- Your task
Only the pictures are to be dropped; the rest of the data below is to be duplicated exactly.

(Stored records)
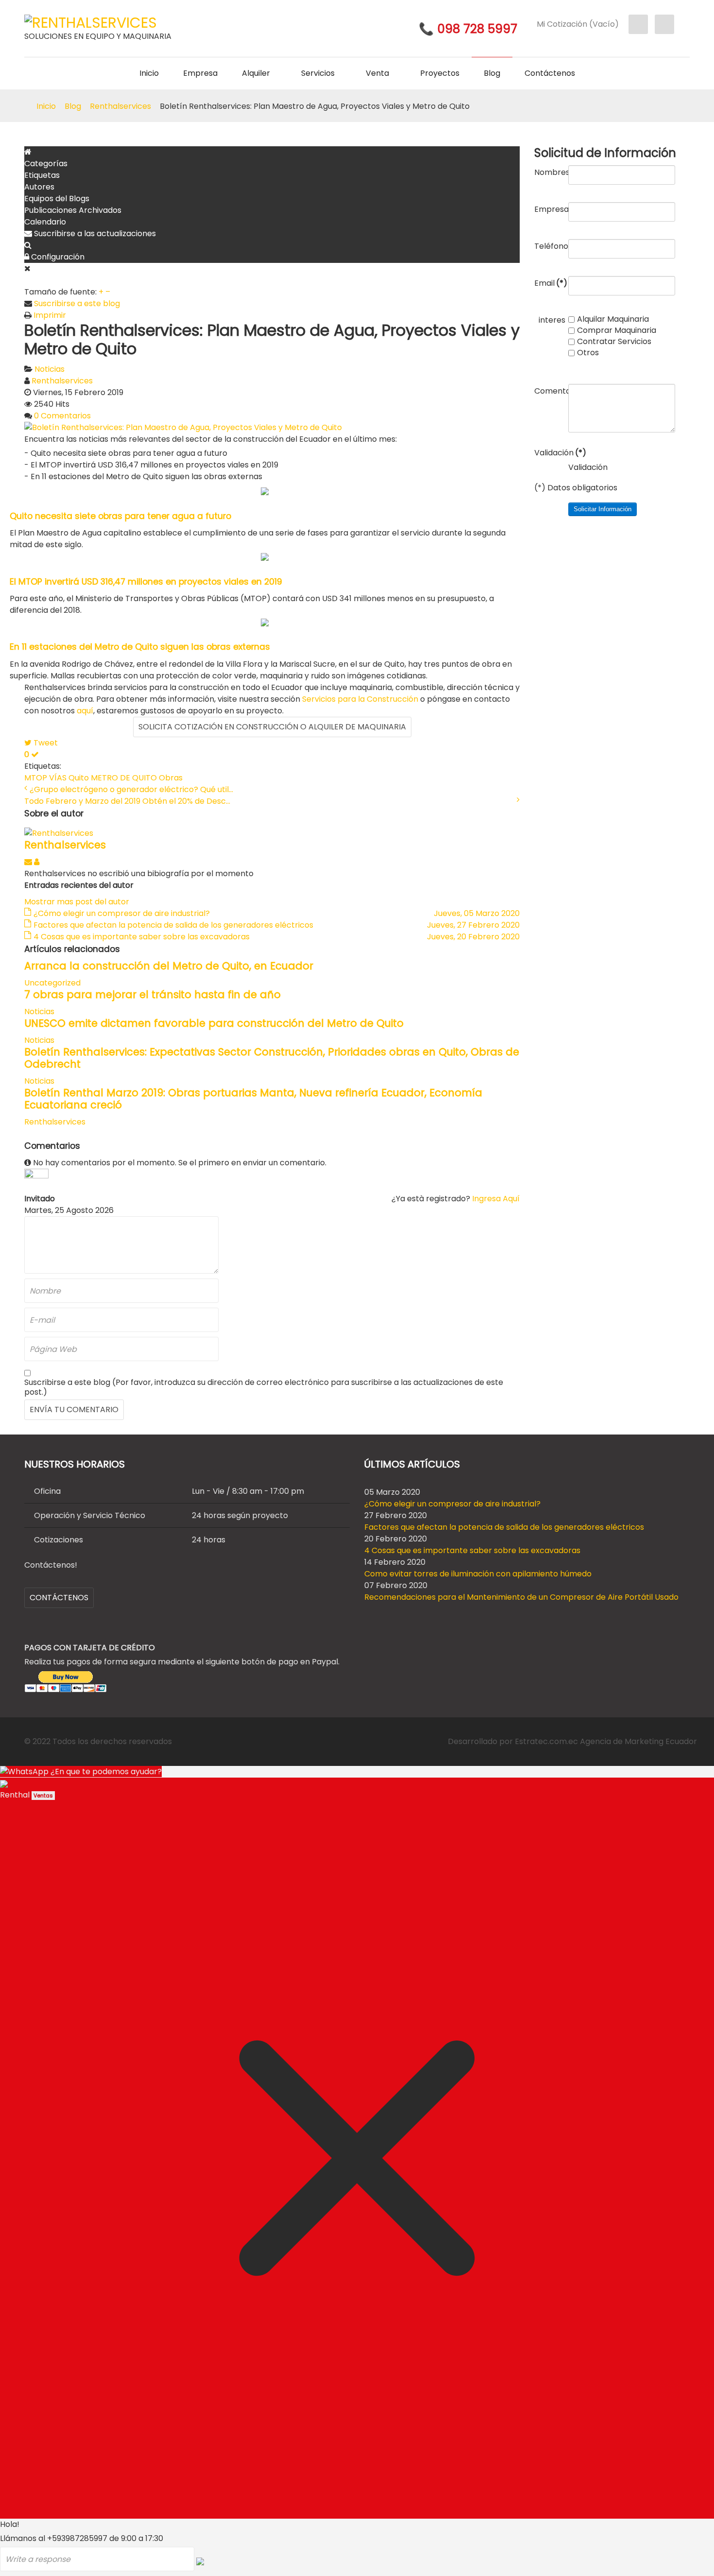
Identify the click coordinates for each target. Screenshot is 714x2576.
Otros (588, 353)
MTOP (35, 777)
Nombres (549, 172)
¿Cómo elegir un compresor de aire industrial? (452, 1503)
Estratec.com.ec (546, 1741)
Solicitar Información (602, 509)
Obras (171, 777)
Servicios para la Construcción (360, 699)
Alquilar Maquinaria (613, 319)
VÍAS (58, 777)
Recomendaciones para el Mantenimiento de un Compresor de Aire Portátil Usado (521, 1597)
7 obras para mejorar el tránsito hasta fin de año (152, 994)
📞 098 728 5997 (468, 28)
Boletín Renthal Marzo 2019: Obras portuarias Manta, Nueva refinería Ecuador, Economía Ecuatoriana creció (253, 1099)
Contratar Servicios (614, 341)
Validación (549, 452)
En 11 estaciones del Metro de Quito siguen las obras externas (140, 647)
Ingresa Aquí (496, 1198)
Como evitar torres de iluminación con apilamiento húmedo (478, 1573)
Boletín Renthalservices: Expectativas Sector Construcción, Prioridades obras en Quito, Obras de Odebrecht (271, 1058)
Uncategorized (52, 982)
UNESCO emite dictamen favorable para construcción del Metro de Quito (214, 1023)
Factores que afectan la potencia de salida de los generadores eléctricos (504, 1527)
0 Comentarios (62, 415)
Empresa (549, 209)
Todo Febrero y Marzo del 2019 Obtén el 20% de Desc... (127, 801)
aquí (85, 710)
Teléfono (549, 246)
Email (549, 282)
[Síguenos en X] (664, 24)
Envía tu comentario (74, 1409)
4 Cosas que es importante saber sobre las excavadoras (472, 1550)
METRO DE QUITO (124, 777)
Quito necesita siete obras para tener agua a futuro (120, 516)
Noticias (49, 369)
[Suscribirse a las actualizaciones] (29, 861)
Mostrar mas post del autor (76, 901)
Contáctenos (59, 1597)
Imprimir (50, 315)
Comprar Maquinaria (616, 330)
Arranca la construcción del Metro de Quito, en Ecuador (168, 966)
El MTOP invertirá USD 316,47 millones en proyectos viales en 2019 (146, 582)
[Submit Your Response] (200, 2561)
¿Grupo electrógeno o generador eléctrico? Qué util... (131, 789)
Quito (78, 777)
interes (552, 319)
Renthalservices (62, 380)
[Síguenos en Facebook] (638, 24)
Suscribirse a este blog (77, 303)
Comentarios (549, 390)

- Solution to the problem
Identify the click coordinates for each target. Screenshot is 714x2576.
Otros (588, 353)
MTOP (35, 777)
Nombres (549, 172)
¿Cómo elegir un compresor de aire industrial? (452, 1503)
Estratec.com.ec (546, 1741)
Solicitar Información (602, 509)
Obras (171, 777)
Servicios para la Construcción (360, 699)
Alquilar Maquinaria (613, 319)
VÍAS (58, 777)
Recomendaciones para el Mantenimiento de un Compresor de Aire Portátil Usado (521, 1597)
7 obras para mejorar el tránsito hasta fin de año (152, 994)
📞 098 728 5997 (468, 28)
Boletín Renthal Marzo 2019: Obras portuarias Manta, Nueva refinería Ecuador, Economía Ecuatoriana creció (253, 1099)
Contratar Servicios (614, 341)
Validación (549, 452)
En 11 estaciones del Metro de Quito siguen las obras externas (140, 647)
Ingresa Aquí (496, 1198)
Como evitar torres de iluminación con apilamiento húmedo (478, 1573)
Boletín Renthalservices: Expectativas Sector Construcción, Prioridades obras en Quito, Obras de Odebrecht (271, 1058)
Uncategorized (52, 982)
UNESCO emite dictamen favorable para construcción del Metro de Quito (214, 1023)
Factores que afectan la potencia de salida de los generadores eléctricos (504, 1527)
0 Comentarios (62, 415)
Empresa (549, 209)
Todo Febrero y Marzo del 2019 Obtén el 20% de Desc... (127, 801)
aquí (85, 710)
Teléfono (549, 246)
Email (549, 282)
[Síguenos en X] (664, 24)
Envía tu comentario (74, 1409)
4 Cosas que es importante saber sobre las excavadoras (472, 1550)
METRO DE QUITO (124, 777)
Quito necesita siete obras para tener agua a futuro (120, 516)
Noticias (49, 369)
[Suscribirse a las actualizaciones] (29, 861)
Mostrar mas post del autor (76, 901)
Contáctenos (59, 1597)
Imprimir (50, 315)
Comprar Maquinaria (616, 330)
Arranca la construcción del Metro de Quito, en Ecuador (168, 966)
El MTOP invertirá USD 316,47 millones en proyectos viales en 2019 (146, 582)
[Submit Your Response] (200, 2561)
¿Grupo electrógeno o generador eléctrico? Qué util... (131, 789)
Quito (78, 777)
interes (552, 319)
Renthalservices (62, 380)
[Síguenos en Facebook] (638, 24)
Suscribirse a este blog (77, 303)
Comentarios (549, 390)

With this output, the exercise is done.